Sen. Mark Kirk is mulling his options on who to back in November’s presidential election after he made it clear Tuesday he would not support presumptive Republican presidential nominee Donald Trump.
According to the Kirk campaign, the senator is considering former Director of the Central Intelligence Agency David Petraeus and former Secretary of State Colin Powell. Both choices would be write-in options because neither are running for president.
Petraeus, a retired four-star Army general, resigned from his post as the CIA’s Director in 2012 following a scandal stemming from an extramarital affair with Paula Broadwell, the principal author of his biography.

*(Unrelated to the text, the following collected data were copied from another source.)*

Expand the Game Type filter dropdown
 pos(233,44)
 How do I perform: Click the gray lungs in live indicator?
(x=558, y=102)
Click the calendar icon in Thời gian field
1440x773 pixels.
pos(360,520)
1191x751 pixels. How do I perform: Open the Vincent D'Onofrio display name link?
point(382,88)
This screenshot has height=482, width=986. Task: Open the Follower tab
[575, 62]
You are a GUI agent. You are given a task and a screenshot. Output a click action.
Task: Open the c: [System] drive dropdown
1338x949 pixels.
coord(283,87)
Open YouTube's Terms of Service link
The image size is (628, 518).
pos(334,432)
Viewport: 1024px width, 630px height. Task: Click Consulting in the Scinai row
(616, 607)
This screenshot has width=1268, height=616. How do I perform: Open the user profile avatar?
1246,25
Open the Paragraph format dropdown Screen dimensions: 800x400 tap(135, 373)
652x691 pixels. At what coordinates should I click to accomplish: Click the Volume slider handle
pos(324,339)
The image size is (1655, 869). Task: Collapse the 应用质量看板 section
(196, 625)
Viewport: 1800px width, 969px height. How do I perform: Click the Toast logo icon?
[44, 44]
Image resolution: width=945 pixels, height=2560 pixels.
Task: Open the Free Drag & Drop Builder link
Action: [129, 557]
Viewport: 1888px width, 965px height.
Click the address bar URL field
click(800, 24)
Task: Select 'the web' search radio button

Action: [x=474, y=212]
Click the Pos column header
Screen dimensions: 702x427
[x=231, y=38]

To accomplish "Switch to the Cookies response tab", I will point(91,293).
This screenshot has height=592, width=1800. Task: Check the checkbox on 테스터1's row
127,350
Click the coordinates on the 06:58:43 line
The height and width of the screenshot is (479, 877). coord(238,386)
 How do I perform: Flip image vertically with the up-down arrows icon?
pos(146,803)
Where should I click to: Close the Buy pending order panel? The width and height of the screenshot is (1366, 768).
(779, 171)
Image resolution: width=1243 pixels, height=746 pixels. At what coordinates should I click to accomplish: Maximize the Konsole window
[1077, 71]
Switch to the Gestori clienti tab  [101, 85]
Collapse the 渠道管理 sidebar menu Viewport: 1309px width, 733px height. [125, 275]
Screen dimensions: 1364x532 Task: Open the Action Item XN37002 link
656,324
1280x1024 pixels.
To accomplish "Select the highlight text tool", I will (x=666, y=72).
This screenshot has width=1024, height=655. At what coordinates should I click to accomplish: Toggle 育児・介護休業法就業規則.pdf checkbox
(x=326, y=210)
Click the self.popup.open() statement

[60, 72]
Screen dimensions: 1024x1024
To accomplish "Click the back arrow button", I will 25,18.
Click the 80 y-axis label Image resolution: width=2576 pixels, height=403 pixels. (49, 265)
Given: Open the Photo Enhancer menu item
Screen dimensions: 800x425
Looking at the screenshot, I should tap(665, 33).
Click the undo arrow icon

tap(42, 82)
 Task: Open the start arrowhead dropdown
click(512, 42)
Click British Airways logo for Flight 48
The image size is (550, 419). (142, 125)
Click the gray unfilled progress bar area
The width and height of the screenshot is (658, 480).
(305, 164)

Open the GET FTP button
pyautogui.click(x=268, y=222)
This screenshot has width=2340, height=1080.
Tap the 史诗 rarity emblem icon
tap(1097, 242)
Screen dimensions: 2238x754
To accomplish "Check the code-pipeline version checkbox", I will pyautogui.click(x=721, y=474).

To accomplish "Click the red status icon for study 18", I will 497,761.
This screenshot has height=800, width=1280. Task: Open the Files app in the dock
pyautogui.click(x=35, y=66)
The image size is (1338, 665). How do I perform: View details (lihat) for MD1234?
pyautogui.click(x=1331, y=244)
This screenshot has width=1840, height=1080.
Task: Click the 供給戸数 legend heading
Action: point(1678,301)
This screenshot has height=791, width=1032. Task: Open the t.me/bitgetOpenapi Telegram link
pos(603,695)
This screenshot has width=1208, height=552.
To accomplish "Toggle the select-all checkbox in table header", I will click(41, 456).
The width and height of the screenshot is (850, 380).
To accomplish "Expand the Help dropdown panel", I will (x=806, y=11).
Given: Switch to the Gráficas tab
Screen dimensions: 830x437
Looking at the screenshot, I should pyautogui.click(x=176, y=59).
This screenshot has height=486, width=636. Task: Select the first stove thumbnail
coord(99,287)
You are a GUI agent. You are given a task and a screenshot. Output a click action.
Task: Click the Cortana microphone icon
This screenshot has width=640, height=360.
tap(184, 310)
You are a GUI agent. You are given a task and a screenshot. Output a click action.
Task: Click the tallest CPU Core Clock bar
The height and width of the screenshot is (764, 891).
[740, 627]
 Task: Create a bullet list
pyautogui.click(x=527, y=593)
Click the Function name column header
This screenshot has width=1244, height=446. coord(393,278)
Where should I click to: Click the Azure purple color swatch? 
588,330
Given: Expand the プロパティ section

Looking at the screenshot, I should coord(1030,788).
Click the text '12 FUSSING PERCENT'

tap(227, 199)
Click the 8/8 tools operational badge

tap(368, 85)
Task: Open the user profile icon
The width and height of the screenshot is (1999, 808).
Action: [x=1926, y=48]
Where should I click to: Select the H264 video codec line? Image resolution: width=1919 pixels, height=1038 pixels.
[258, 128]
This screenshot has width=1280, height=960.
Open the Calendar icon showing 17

In 2015, Petraeus pled guilty in federal court to a charge of unauthorized removal and retention of classified information for providing classified information to Broadwell. He was sentenced to two years’ probation plus a fine of $100,000 in April of 2015.
Powell, who is also a retired four-star Army general, served as Secretary of State during George W. Bush’s first-term in office as president. He served in that capacity during the September 11, 2001 terrorist attacks and the subsequent invasions of Afghanistan and Iraq.
The choices make sense, given Kirk’s military experience. The senator served in the United States Naval Reserve, retiring in 2013 after attaining the rank of Commander.
Kirk’s decision not to back Trump comes on the heels of the billionaire’s statements about the heritage of a Hispanic judge presiding over civil fraud lawsuits against his beleaguered Trump University. In a Tuesday statement, Kirk called the comments “un-American.”
“As the Presidential campaign progressed, I was hoping the rhetoric would tone down and reflect a campaign that was inclusive, thoughtful and principled,” Kirk said in a statement. “While I oppose the Democratic nominee, Donald Trump's latest statements, in context with past attacks on Hispanics, women and the disabled like me, make it certain that I cannot and will not support my party's nominee for President regardless of the political impact on my candidacy or the Republican Party.”
Trump has argued his comments were "misconstrued."